** TASK OBJECTIVE **
Would you retype each record exactly as given?

(Saved entries)
Content starts
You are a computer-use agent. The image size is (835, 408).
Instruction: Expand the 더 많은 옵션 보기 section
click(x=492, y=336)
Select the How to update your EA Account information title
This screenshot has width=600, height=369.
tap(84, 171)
Content ends
** SOLUTION FOR THIS TASK **
You are a computer-use agent. The image size is (835, 408).
Instruction: Expand the 더 많은 옵션 보기 section
click(x=492, y=336)
Select the How to update your EA Account information title
This screenshot has width=600, height=369.
tap(84, 171)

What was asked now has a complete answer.